President Thomas S. Monson, second counselor in the First Presidency of the Church, has just returned from meetings in Berlin with top German Democratic Republic officials, including Erich Honecker, Chairman of the State Council (chief government leader of the nation), and Kurt Loeffler, State Secretary for Religious Affairs."Both Chairman Honecker and Mr. Loeffler agreed that allowing missionaries from other countries to serve in the DDR and permitting Latter-day Saints from the DDR to serve as missionaries in other countries will strengthen friendships among nations," President Monson said.
"Mr.
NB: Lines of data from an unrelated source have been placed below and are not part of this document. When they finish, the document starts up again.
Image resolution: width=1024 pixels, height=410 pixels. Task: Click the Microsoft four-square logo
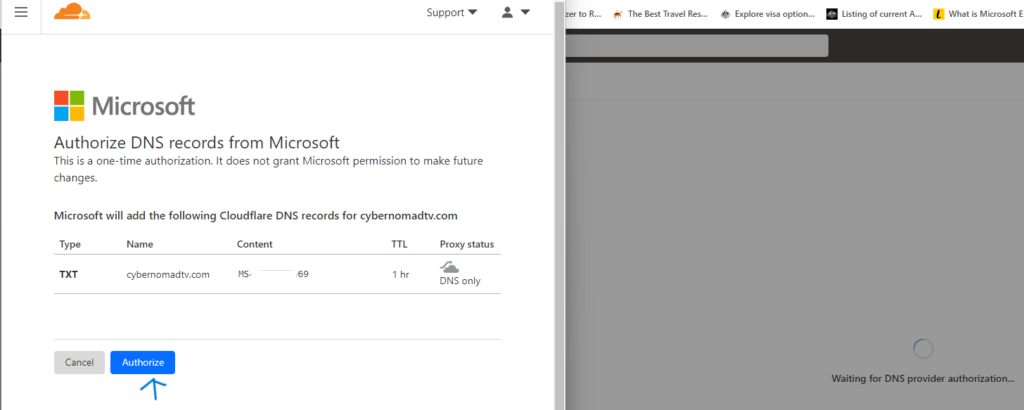coord(68,105)
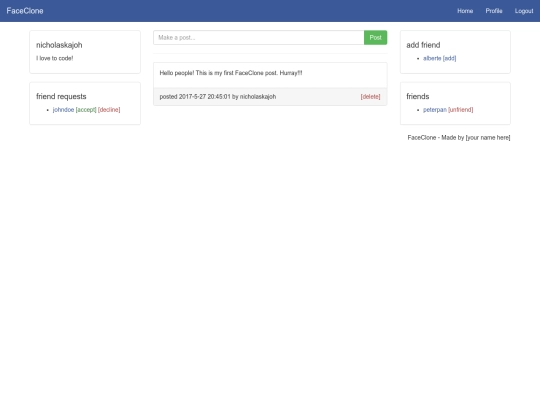Select Logout in the top navigation
Image resolution: width=540 pixels, height=405 pixels.
(x=524, y=11)
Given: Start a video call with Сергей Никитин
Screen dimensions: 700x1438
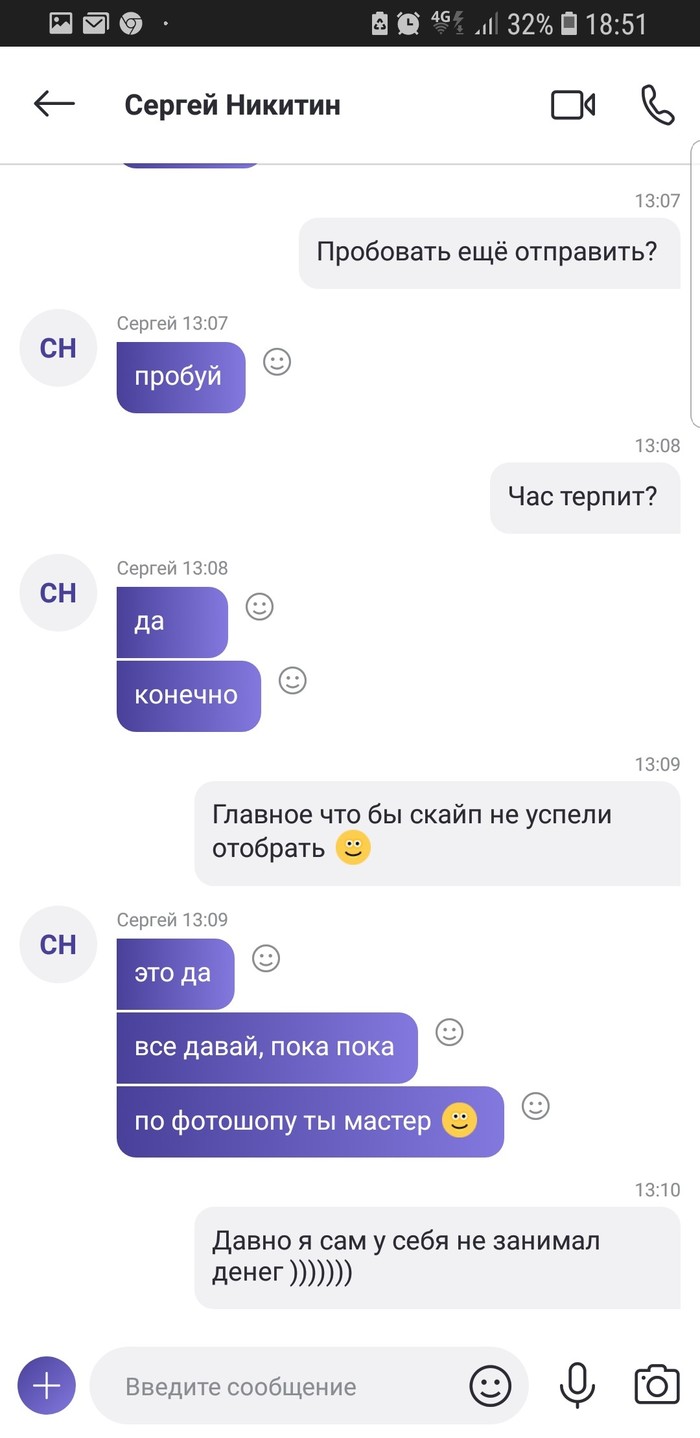Looking at the screenshot, I should [x=573, y=105].
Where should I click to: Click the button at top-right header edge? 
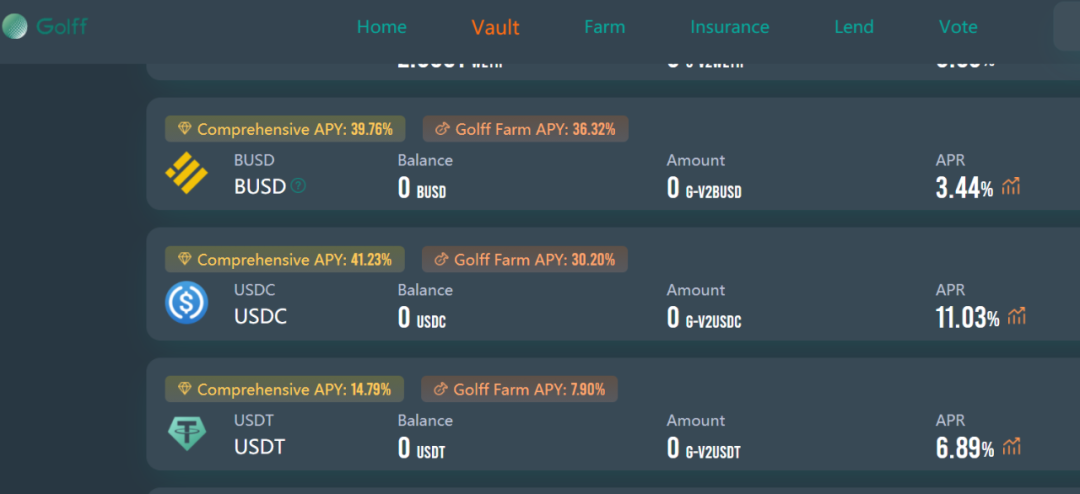point(1067,26)
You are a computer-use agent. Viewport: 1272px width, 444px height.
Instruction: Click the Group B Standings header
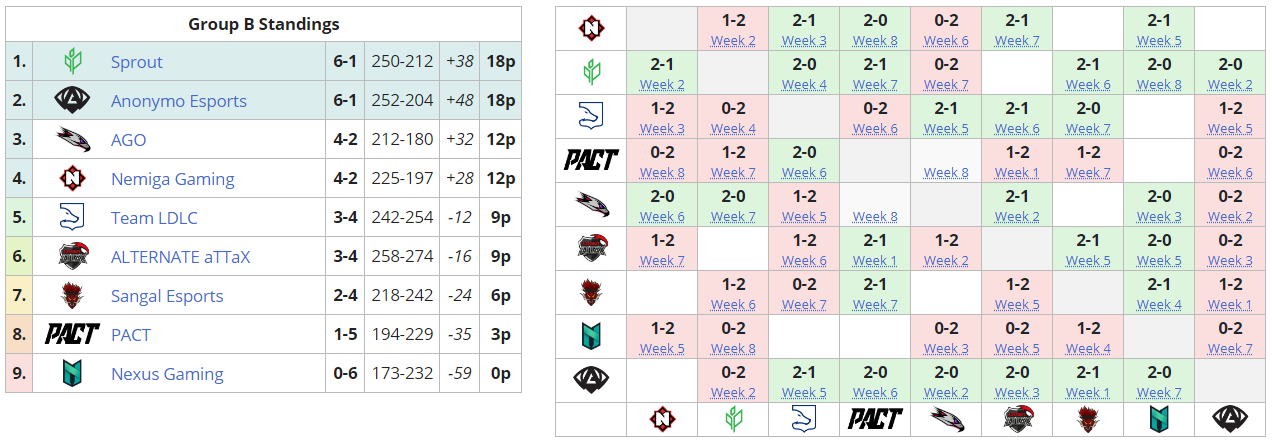point(264,24)
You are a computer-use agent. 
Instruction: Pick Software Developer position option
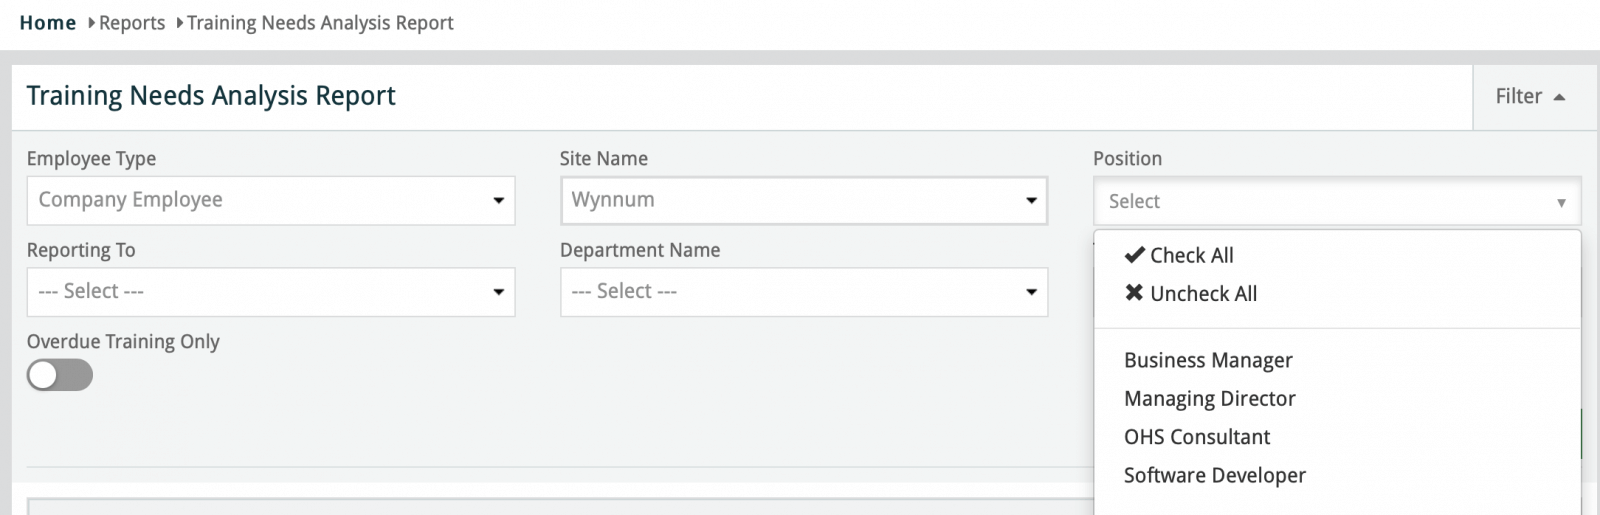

Loeffler expressed his belief that Latter-day Saint missionaries traditionally become goodwill ambassadors, not only for their native countries, but also for the countries in which they serve their missions," said President Monson. "The experience of thousands of missionaries who have served throughout the world convinces us he is correct in his assessment."
The principles of the agreement between the Church and the government were approved during President Monson's meeting Friday, Oct. 28. Details will be worked out in further meetings beginning next month between Europe Area leaders of the Church and the DDR State Secretary for Religious Affairs.
"The government has also granted our members the right to use various facilities for youth conferences and other Church meetings," President Monson said.
He said Mr. Loeffler commented in an interview that the Latter-day Saints have the government's respect because they are law-abiding, loyal citizens who believe in strong families, have a strong work ethic and support the desire for world peace.
"Obviously, there are differences of belief that separate us," President Monson said, "but there are many more things that unite us, including those items Mr. Loeffler mentioned."
The State Secretary for Religious Affairs told President Monson that the Lamanite Generation performing group from Brigham Young University has been invited to perform next year in the German Democratic Republic.
Joining President Monson for the meetings with the DDR officials were Elder Russell M. Nelson of the Council of the Twelve, Elder Hans B. Ringger, a member of the First Quorum of the Seventy and a counselor in the Europe Area presidency of the Church, and local LDS officials.
While in the DDR, President Monson dedicated a new stake center in Dresden and a recently completed meetinghouse in Zwickau. The Church dedicated a temple in Freiberg in 1985.